背景
意図的な自傷行為は、非致死的な事例と自殺を含み、世界中およびスペインにおいて重要な公衆衛生課題となっています。これらの行動の傾向を監視することは、効果的な予防策とメンタルヘルス介入を設計する上で不可欠です。非致死的な意図的な自傷行為(NLISH)は、しばしば自殺リスクの前兆または指標となりますが、人口統計学的および臨床的なプロファイルは異なります。最近の社会的ストレス要因、特に新型コロナウイルス感染症(COVID-19)パンデミックは、これらのパターンに影響を与えた可能性があり、更新された全国データが必要です。
研究デザイン
この包括的な全国民を対象としたレジストリ研究では、2018年から2023年までのスペインでのNLISHによる入院と記録された自殺を分析しました。NLISHデータは、入院イベントを捉える健康レジストリから、自殺データは全国死亡記録から取得されました。調査パラメータには、社会人口統計学的変数(年齢、性別)、入院時の臨床的特性、およびNLISHと自殺の両方で使用された方法が含まれます。
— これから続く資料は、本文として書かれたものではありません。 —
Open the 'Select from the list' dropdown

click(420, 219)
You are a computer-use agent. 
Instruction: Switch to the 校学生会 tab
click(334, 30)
年間および月間の傾向は、Joinpoint回帰分析を使用して全体的な変化率と、特に性別と年齢層別の変化率を量化しました。この統計的手法により、傾向が有意に変化するポイントを特定することができます。
主要な知見
研究期間中、合計73,692件のNLISHによる入院と23,496件の自殺が記録され、それぞれ年平均12,282件と3,916件でした。
人口統計学的特性:
– NLISHによる入院は女性が主を占めていました(60.1%、n=44,304)。
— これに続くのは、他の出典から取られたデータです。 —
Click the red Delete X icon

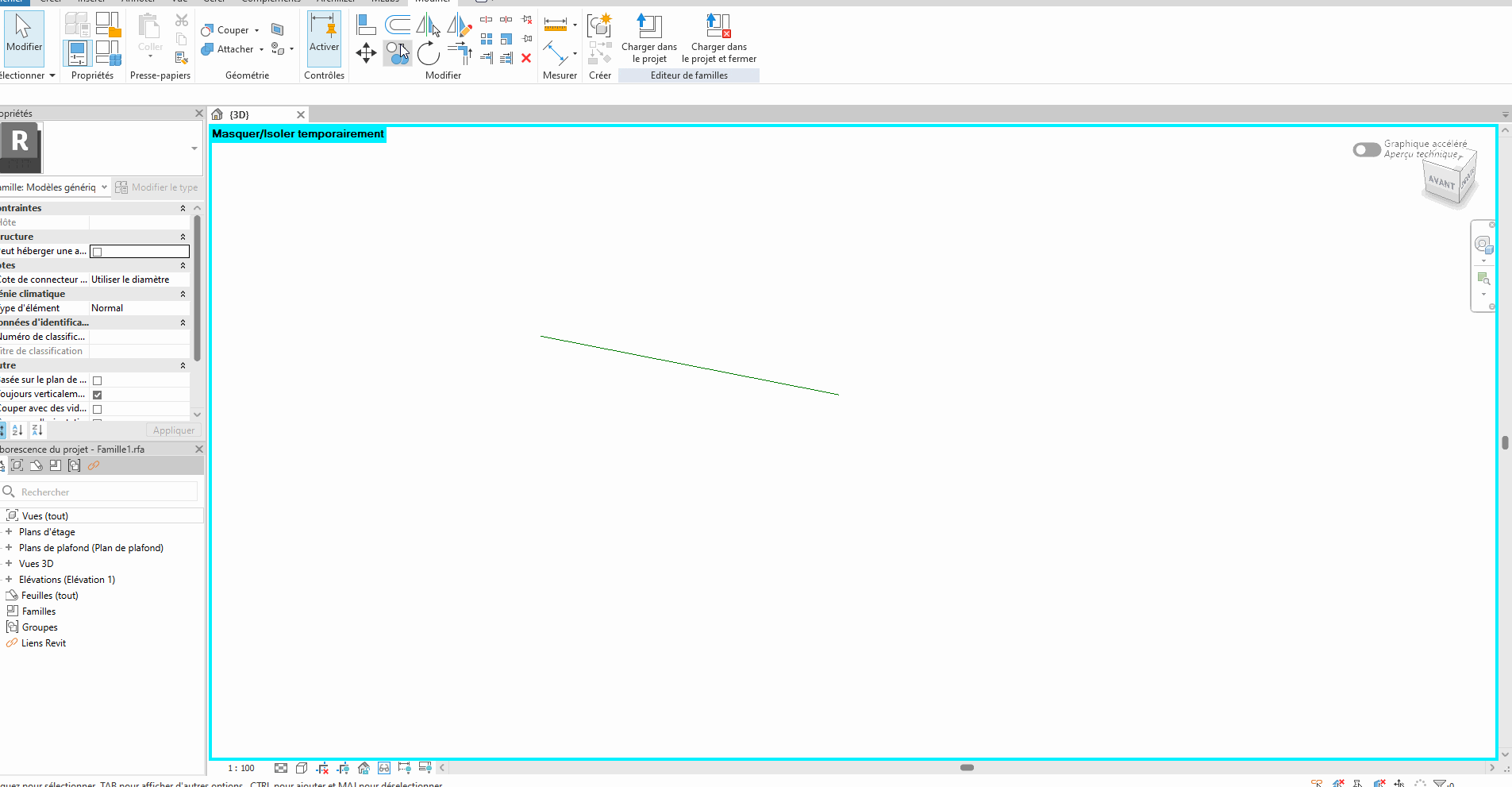tap(526, 58)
– 自殺は男性に多く見られました(74.4%、n=17,471)。
– 10歳から24歳の若者は、NLISHによる入院の24.3%(n=17,915)を占めましたが、自殺の4.8%(n=1,125)のみでした。
– 65歳以上の高齢者は、自殺の31.2%(n=7,327)を占めましたが、NLISHによる入院の割合は较小(12.8%、n=9,410)でした。
使用方法:
– 薬物中毒がNLISH事例の主な方法でした(68.7%、n=50,643)。
– 自殺では首吊りが最も多い方法でした(46.0%、n=10,810)。
傾向分析:
– NLISHの発生率は年平均8.0%(95%信頼区間[CI]:1.5%〜15.9%)で増加し、2020年の新型コロナウイルス感染症(COVID-19)パンデミック開始後、若い女性での増加が顕著でした。
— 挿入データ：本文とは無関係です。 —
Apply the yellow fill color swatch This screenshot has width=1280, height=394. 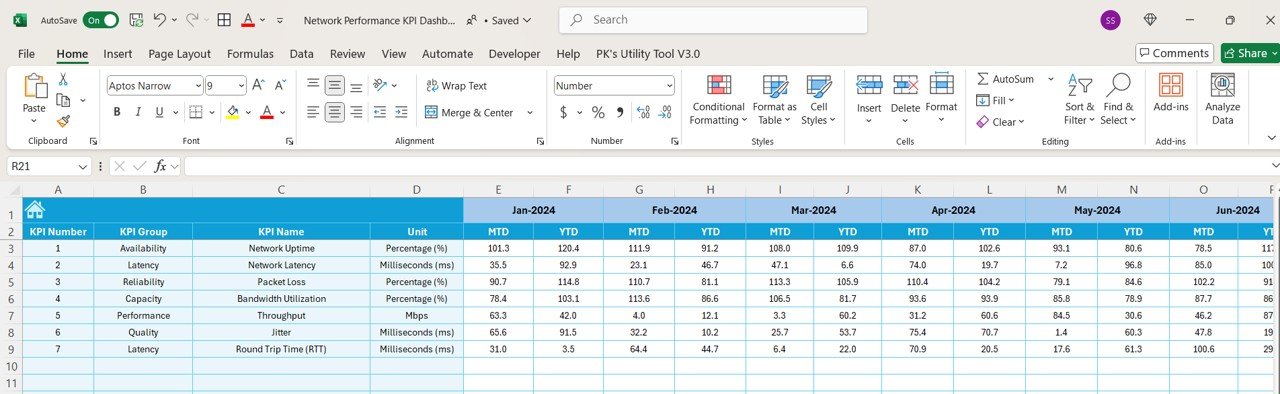(232, 112)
– 自殺の発生率は年2.6%(95% CI:0.6%〜4.8%)でやや緩やかに増加しましたが、若い女性と中年男性での顕著な上昇が観察されました。
専門家コメント
NLISHと自殺の異なるパターンは、自殺行動の複雑さを示しており、対象別の予防介入の必要性を強調しています。若い女性のNLISHの発生率が著しく高いことは、パンデミック関連の孤立、経済的不安定性、メンタルヘルスサービスの中断などの新規心理社会的ストレス要因を反映している可能性があります。
一方、高齢者、特に首吊りなどの高度に致死的な手段を使用する男性の自殺率の上昇は、晩年期うつ病、社会的孤立、および手段制限へのアクセスに関する重点的な戦略の必要性を示唆しています。
本研究の強みには、包括的な人口カバーと堅牢な統計的傾向分析の使用が含まれます。ただし、制限点として、NLISHのための入院データへの依存により、コミュニティや比較的軽度の事例が過小評価される可能性があり、死亡記録の正確性は死亡認定の慣行に依存します。
結論
この全国研究は、2018年から2023年にかけてスペインでの非致死的自傷行為の増加と、自殺率の小幅ながらも有意な上昇を明らかにしました。特に若い女性の自傷行為の脆弱性と、若い女性と中年男性での自殺率の顕著な上昇が強調されています。
年齢と性別に敏感な予防プログラムの開発と実施が緊急に必要です。これらの取り組みには、メンタルヘルスサービスのアクセス向上、リスクのあるグループの早期識別と介入、公教育による差別意識の低減、自殺死亡を抑制するための手段制限政策が含まれるべきです。
さらなる研究は、潜在的な心理社会的および構造的要因の解明、介入効果の評価、2023年以降の継続的な傾向のモニタリングが求められています。
資金提供
本研究は、Instituto de Salud Carlos III (ISCIII) からの助成金 PI23CIII/00056, CP21/00078, AC22/00006, PI22/00107, PI17/00521、欧州連合 NextGenerationEU/MRR、ERA PerMed、FMTV3 (202220-30)、アメリカ自殺予防財団 (AFSP ECR-1-101-23)、脳・行動研究財団 (BBRF NARSAD-31312)、国立精神衛生研究所 (NIMH 1R25MH129256-01A1) の支援を受けました。
参考文献
López-Cuadrado T, Mortier P, Alonso J, Martínez-Alés G. Trends of non-lethal intentional self-harm and suicide in Spain 2018-2023: a nationwide registry-based study. Lancet Reg Health Eur. 2025 Sep 27;58:101467. doi: 10.1016/j.lanepe.2025.101467. PMID: 41080066; PMCID: PMC12510044.